Aytekin Tank, the founder of JotForm, has a great article on Medium. But it’s rather long, so I’m going to condense it for you. And the title Why startups are dying left and right is rather misleading, as the article is more about how myths can mislead founders. But here are the myths and what Mr. Tank calls the truths, which I’ll annotate.
Myth: I need outside funding if my startup is going to be successful.
Truth: Actually, you don’t have to take on investors. Ever.
Yep, the best way to finance a startup is with customer revenue. Whenever you take investor money you start losing control. As just as the best film directors want the “final cut” on their films to preserve their artistic vision, so too should founders preserve their business vision. The term for starting a company without any investment is bootstrapping. It’s the best way to start a company, as it’s the best way to preserve founders’ rights and control of their ventures.
Myth: Success is reserved for those who hustle the hardest.
Truth: Being excited about what you’re doing isn’t a bad thing. Being too burned out to enjoy life is.
Startups are a marathon, not a sprint. Attempting to sprint through the years it takes to run the startup marathon will result in one thing: burn out. That doesn’t mean you are going to work bankers’ 9 to 4 hours. But it does mean you need to balance your work life and your personal life. Because giving up the latter is going to have a very negative impact on your effectiveness on the former.
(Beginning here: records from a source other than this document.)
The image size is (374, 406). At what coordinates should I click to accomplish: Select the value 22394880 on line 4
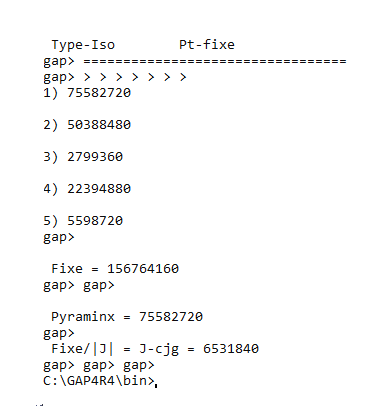(99, 189)
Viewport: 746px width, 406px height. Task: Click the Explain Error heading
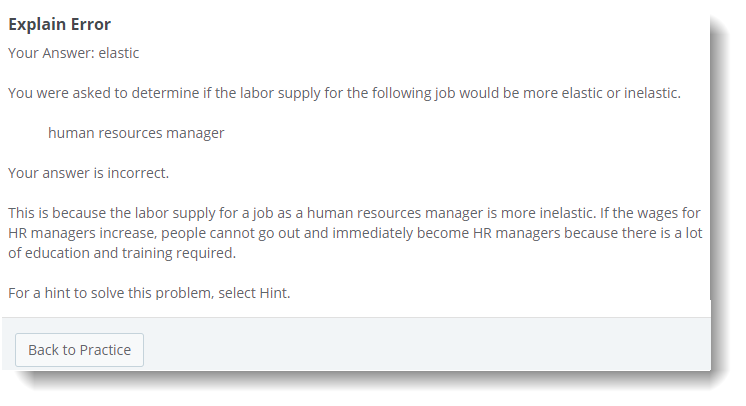point(59,24)
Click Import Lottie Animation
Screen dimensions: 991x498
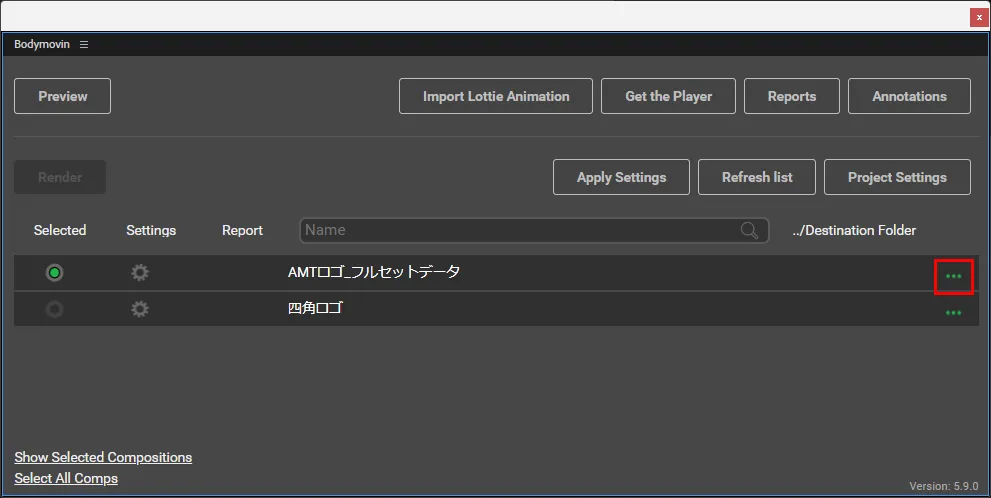point(495,96)
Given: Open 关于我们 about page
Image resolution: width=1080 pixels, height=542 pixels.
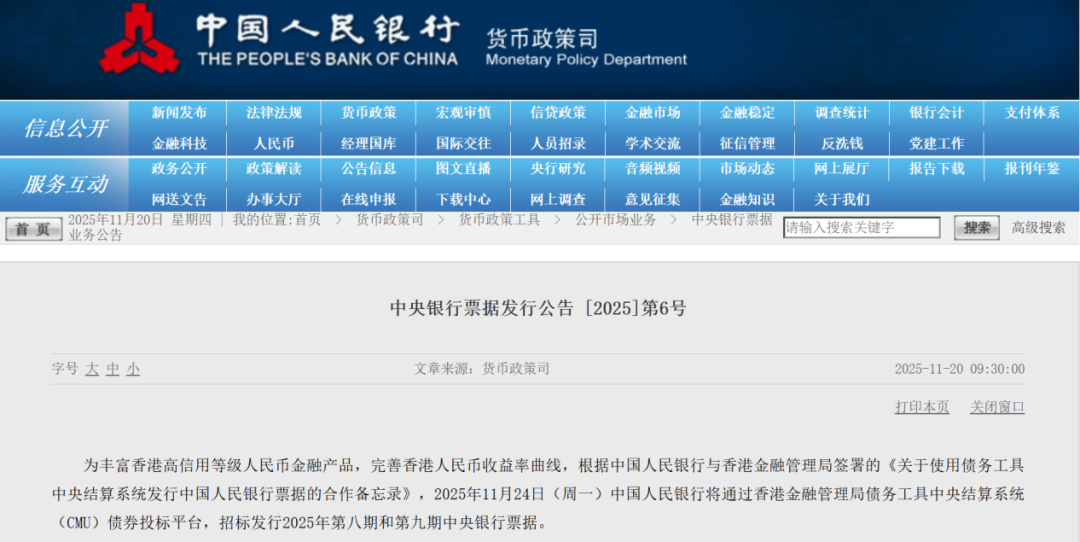Looking at the screenshot, I should pos(841,199).
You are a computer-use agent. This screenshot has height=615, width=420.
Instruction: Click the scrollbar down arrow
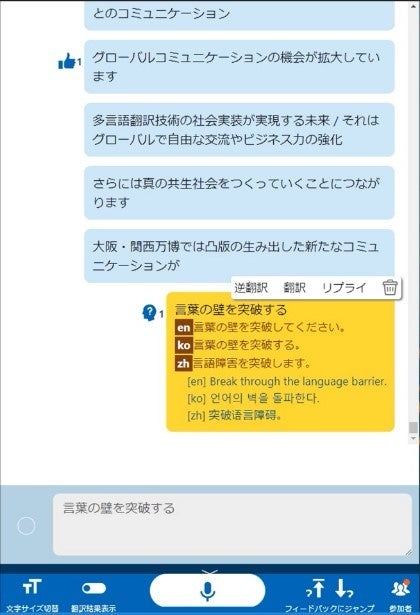[x=413, y=439]
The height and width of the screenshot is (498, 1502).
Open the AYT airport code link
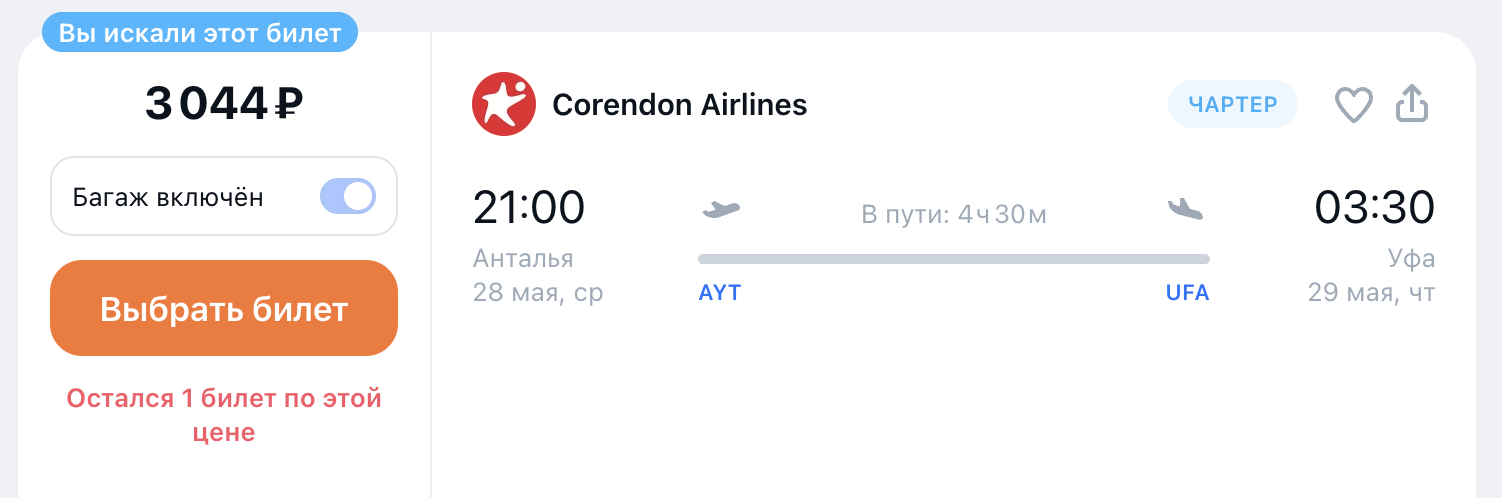pos(720,293)
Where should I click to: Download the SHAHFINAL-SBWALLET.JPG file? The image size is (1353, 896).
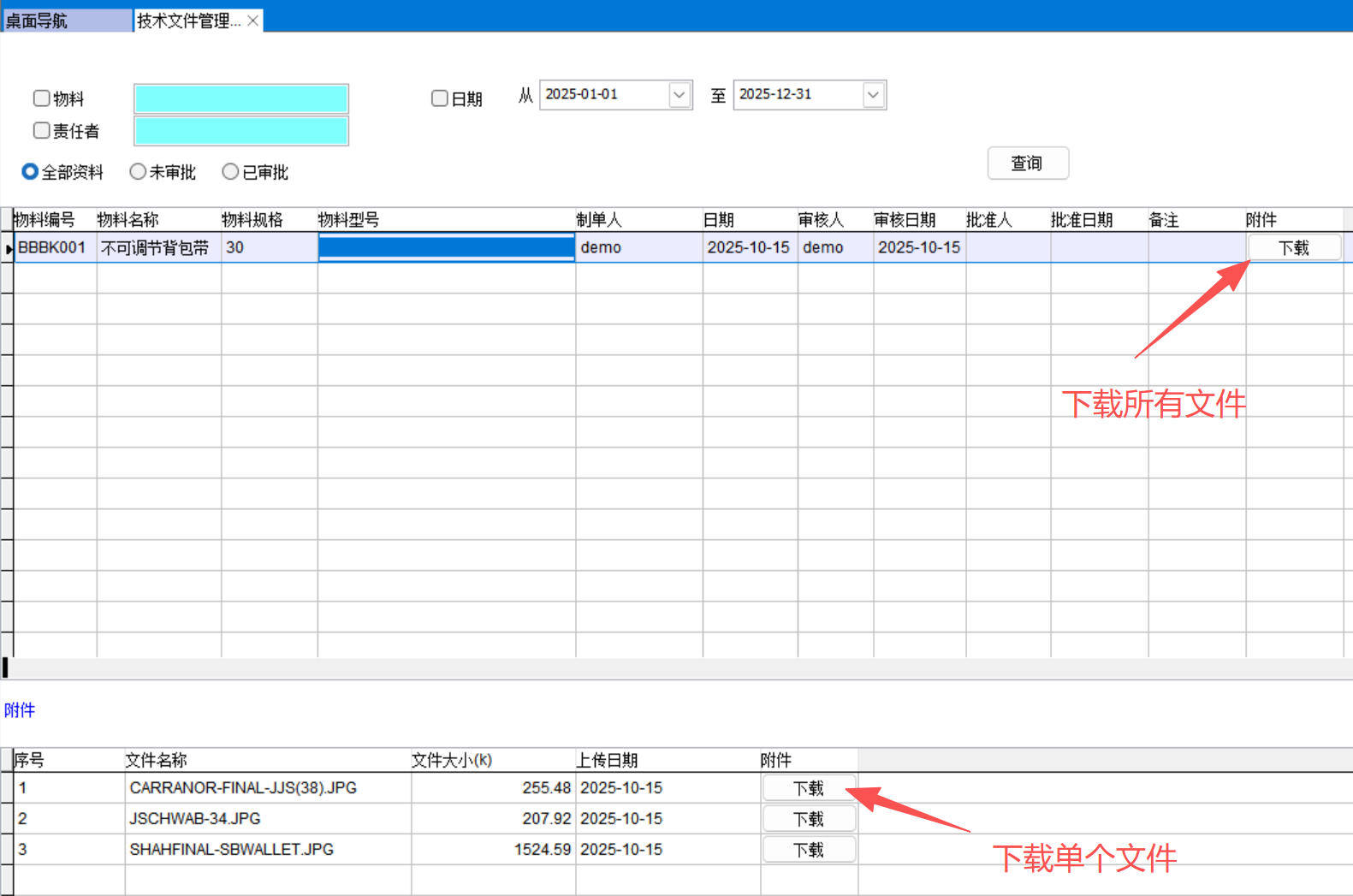pyautogui.click(x=808, y=850)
Myth: Following my passion is the only way to be successful.
Truth: You can pursue a problem instead.
What I’ve found out the hard way with startups that failed was that not enough other people shared my passion! That’s why finding a problem that a lot of people share and then building a solution they are willing to pay for is the best way to start a company.
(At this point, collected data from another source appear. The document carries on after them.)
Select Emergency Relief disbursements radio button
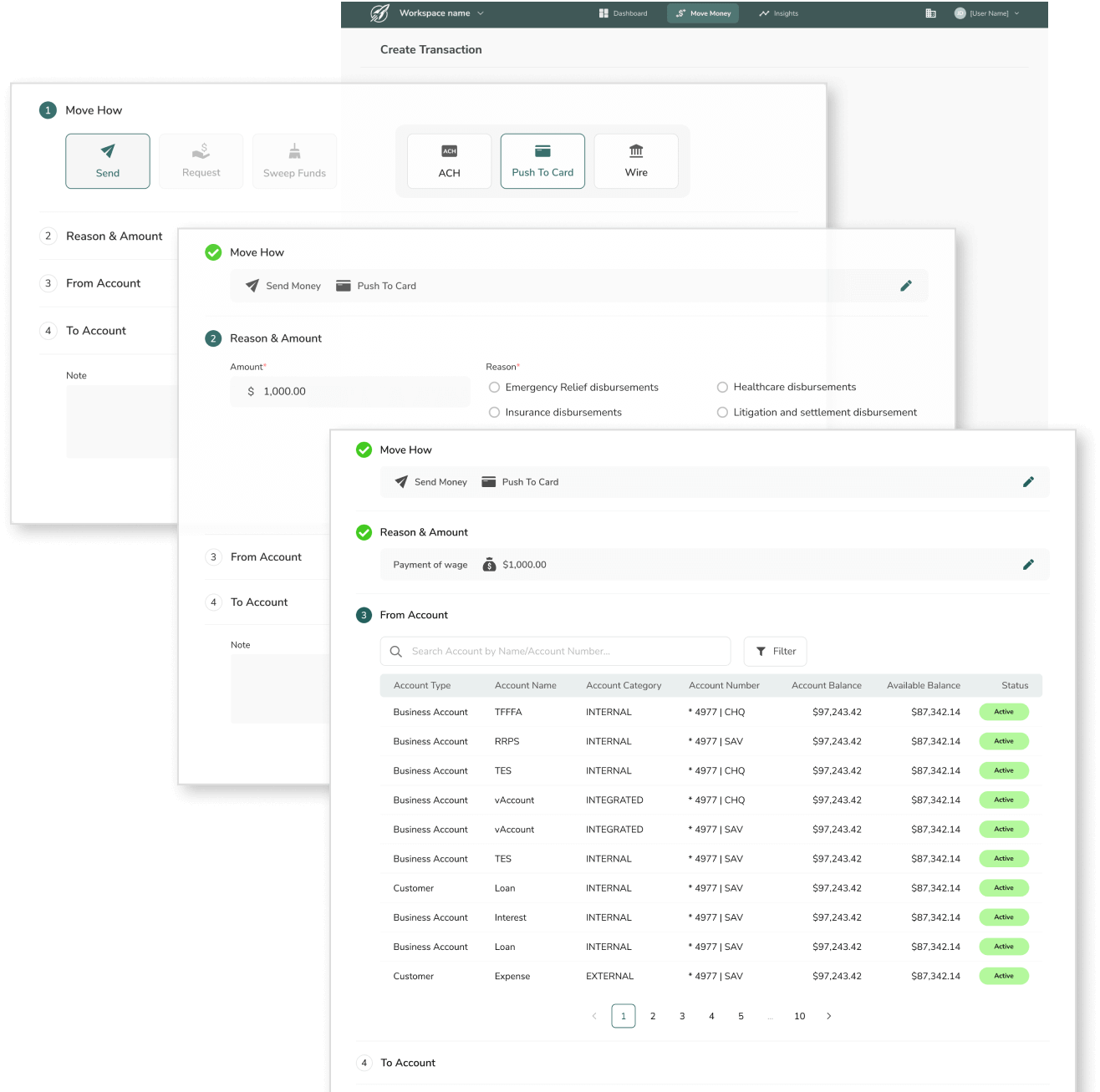The image size is (1100, 1092). (495, 388)
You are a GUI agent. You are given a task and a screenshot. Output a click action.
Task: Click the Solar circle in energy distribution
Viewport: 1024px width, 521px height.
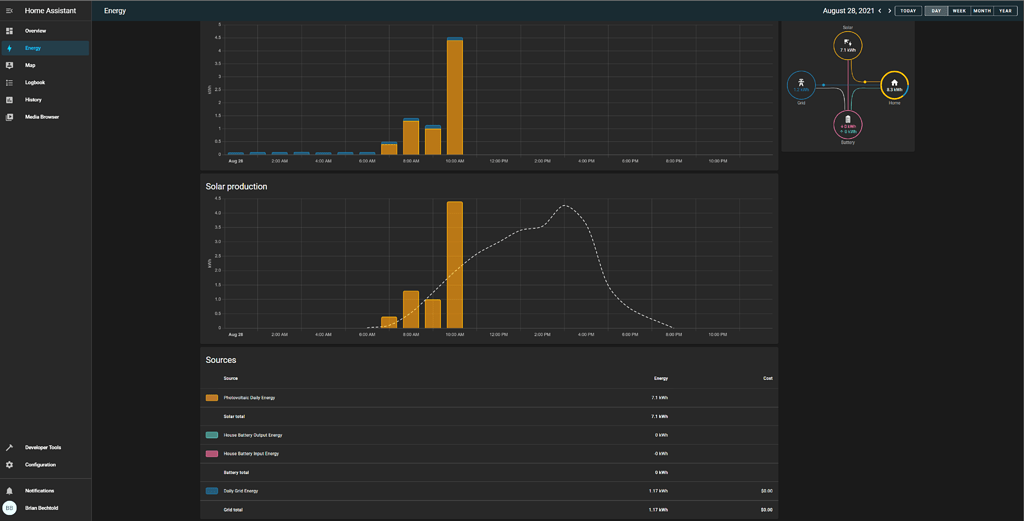[x=848, y=46]
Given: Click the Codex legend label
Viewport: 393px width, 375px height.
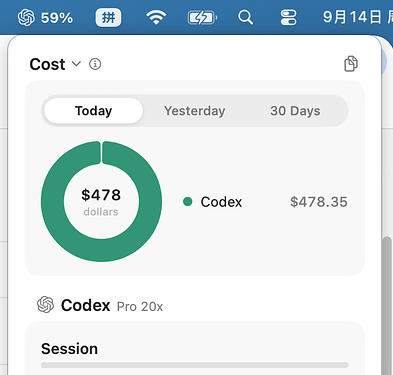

Myth: To be successful, I have to reach millions of users quickly.
Truth: Profit is the only metric that actually, truly matters.
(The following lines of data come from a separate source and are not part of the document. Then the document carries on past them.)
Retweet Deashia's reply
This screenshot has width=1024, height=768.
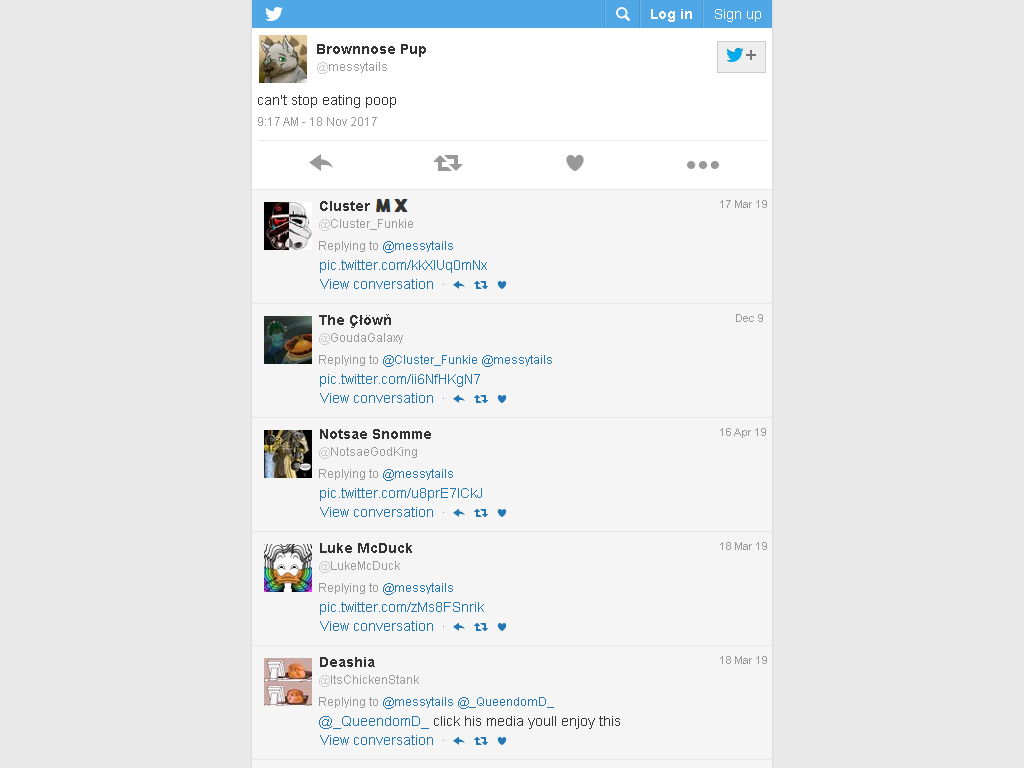pos(481,741)
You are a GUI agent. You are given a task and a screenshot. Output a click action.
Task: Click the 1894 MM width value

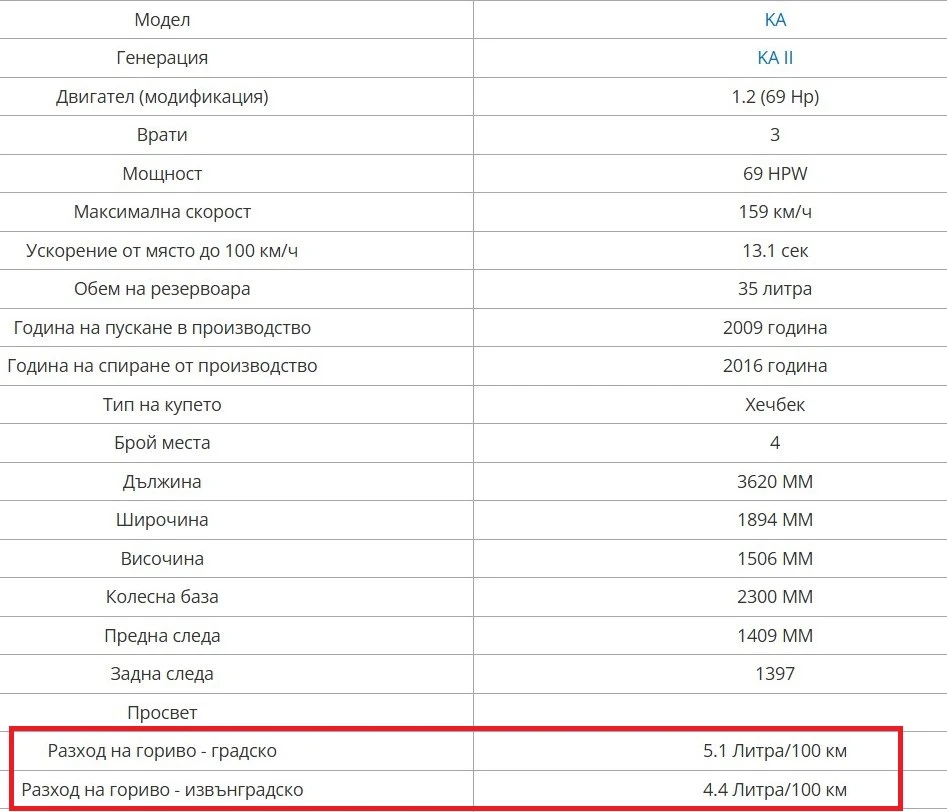pyautogui.click(x=775, y=520)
This myth is one from the consumer market. You don’t need millions of users in an enterprise market. But in both B2C and B2B markets you need to avoid vanity metrics like page views, monthly downloads, and other proxies for the one metric that really counts: paying customers.
Myth: I have to focus 100 percent on my startup from the day it’s founded.
Truth: You don’t have to quit your day job just yet.
The latest founder meme is the side project. Side projects are nothing more than ventures you start without quitting your day job. There are a number of successful startups like Craigslist, Trello, and Product Hunt that began as side projects for their founders. Side projects tie in nicely with bootstrapping. By starting as a side project you can build up cash to finance your ability to bootstrap. You can quit your day job when you have attracted enough paying customers to your side project to become self-supporting.
Myth: A big staff means my startup is successful.
Truth: Growth should be deliberate.
This myth is one of my pet peeves, probably because I fell for it. All the pre-revenue founders I knew when I was in the startup scene were always talking about how big their staff was, what great people they had just hired, and how their headcount was growing rapidly. This is totally the wrong focus! Founders need to focus on customers, not on staff. Staff are costs, customers are revenue. Which do you think is more important? It is so easy to hire, but far harder to recruit paying customers. Keep your eye on the customer and only hire when the need is really painful. Then wait another two weeks.
Truth: Success doesn’t happen overnight. Not the real kind, anyway.
The startup media are entranced with overnight success stories, just as is the media that covers Hollywood. You’ll almost always find that overnight movie stars and overnight rock stars have actually been working away in obscurity for years. The same is true for the majority of ventures. Don’t get blinded by the media glare of the 1% of the 1% of companies that seem like overnight successes. It’s yet another distraction.
And that’s the issue with all these myths about startups: they all distract the founder from what business maven Peter Drucker defined as the purpose of a business.
Because the purpose of business is to create a customer, the business enterprise has two–and only two–basic functions: marketing and innovation.